1. I hope to send out the Moses ward teams for September this weekend; I'm still waiting for confirmation of the attendings on service; the call schedule has been up on amion for several weeks.
2. The Weiler call schedule for October is up on amion. It's going to take a little while before we get the list of attendings, so I won't be sending the team grid any time soon.
3. In October, the inservice exam will be offered on October 11, 12 and 19. You will be scheduled for one of those dates and will be asked to cover for someone on another date if you are on elective, research or OPD.

Earlier today I sent an email about the ACP NY Chapter Forum on October 29. It offers the Dr's Dilemma Competition, where up to eight teams compete for a fully paid trip to the ACP meeting in New Orleans. Should be fun! Let me know if you're interested and we'll see if we can put together a team of three.

Some miscellaneous tidbits that came up over the past few days:

Q: Are prosthetic heart valves at increased risk for endocarditis and is there a difference between biological and mechanical valves?
A: Estimates of incidence of PVE (prosthetic valve endocarditis) range from 20 to 30% of all IE (infective endocarditis) episodes, where the incidence of IE is 3–10 episodes/100 000 persons/year. Risk differs by time after surgery: incidence in the first 6 months after surgery is 1.4–3.1% (> during the first 5–6 weeks), thereafter 0.2–0.35% yearly. Higher risk for mechanical valves than biological in the first 3 months, then equal. Localization of PVE: aortic 58.6%, mitral 21.4%, both 15% of patients. Numbers are from the attached review paper.
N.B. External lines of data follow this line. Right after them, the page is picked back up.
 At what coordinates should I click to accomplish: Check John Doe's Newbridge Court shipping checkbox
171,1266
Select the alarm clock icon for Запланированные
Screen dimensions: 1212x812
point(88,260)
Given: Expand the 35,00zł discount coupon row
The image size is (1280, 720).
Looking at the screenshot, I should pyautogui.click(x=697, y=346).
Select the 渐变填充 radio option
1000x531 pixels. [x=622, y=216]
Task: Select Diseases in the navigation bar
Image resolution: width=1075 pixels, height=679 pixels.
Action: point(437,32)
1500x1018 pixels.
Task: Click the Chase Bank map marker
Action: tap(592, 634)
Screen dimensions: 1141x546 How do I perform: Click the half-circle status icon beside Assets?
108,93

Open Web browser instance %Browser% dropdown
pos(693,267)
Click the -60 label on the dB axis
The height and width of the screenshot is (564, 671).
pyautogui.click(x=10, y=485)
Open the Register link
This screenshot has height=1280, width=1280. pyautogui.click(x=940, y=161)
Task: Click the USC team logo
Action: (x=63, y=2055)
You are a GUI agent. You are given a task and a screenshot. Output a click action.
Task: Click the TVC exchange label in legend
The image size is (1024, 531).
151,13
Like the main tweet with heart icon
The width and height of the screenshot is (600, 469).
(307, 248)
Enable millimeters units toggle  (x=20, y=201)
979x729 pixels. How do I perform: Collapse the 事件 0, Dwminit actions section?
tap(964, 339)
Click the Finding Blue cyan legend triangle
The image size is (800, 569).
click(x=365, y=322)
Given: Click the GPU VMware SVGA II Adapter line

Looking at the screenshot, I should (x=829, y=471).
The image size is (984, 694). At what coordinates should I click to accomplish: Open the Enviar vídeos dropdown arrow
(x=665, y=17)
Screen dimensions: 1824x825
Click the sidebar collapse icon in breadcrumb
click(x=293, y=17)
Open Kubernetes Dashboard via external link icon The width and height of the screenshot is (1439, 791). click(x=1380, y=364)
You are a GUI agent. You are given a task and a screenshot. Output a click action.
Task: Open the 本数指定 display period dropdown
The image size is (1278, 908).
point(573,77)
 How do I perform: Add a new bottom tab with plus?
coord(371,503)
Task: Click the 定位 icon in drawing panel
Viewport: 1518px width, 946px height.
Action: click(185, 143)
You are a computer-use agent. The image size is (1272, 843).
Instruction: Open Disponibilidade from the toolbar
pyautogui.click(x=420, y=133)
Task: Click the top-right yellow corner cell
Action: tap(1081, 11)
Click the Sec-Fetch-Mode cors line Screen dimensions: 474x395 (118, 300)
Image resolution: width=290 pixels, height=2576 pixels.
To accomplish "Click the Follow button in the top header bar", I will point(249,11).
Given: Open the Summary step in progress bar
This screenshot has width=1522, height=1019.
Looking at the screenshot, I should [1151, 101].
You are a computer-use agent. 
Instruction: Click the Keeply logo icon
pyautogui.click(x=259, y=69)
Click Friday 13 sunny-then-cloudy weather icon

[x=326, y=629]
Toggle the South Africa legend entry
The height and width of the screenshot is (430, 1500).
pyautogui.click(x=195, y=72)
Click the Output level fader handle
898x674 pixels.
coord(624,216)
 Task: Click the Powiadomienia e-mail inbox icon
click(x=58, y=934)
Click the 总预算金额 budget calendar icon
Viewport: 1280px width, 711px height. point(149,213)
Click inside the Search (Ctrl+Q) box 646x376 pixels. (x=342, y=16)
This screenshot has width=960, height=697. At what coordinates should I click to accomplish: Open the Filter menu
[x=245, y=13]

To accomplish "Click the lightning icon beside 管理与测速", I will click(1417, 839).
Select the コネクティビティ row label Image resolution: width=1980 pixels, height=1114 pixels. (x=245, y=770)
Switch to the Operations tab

At yesterday's noon conference, Lewis Eisen mentioned that toe temperature of a patient in shock is well suited to classify the type of shock as distributive (septic) versus other. There are several papers that confirm this. One of the first is the attached paper from 1969, that showed a correlation between cardiac output as measured by indicator-dilution and temperature of the toe, with a correlation coefficient r=0.71.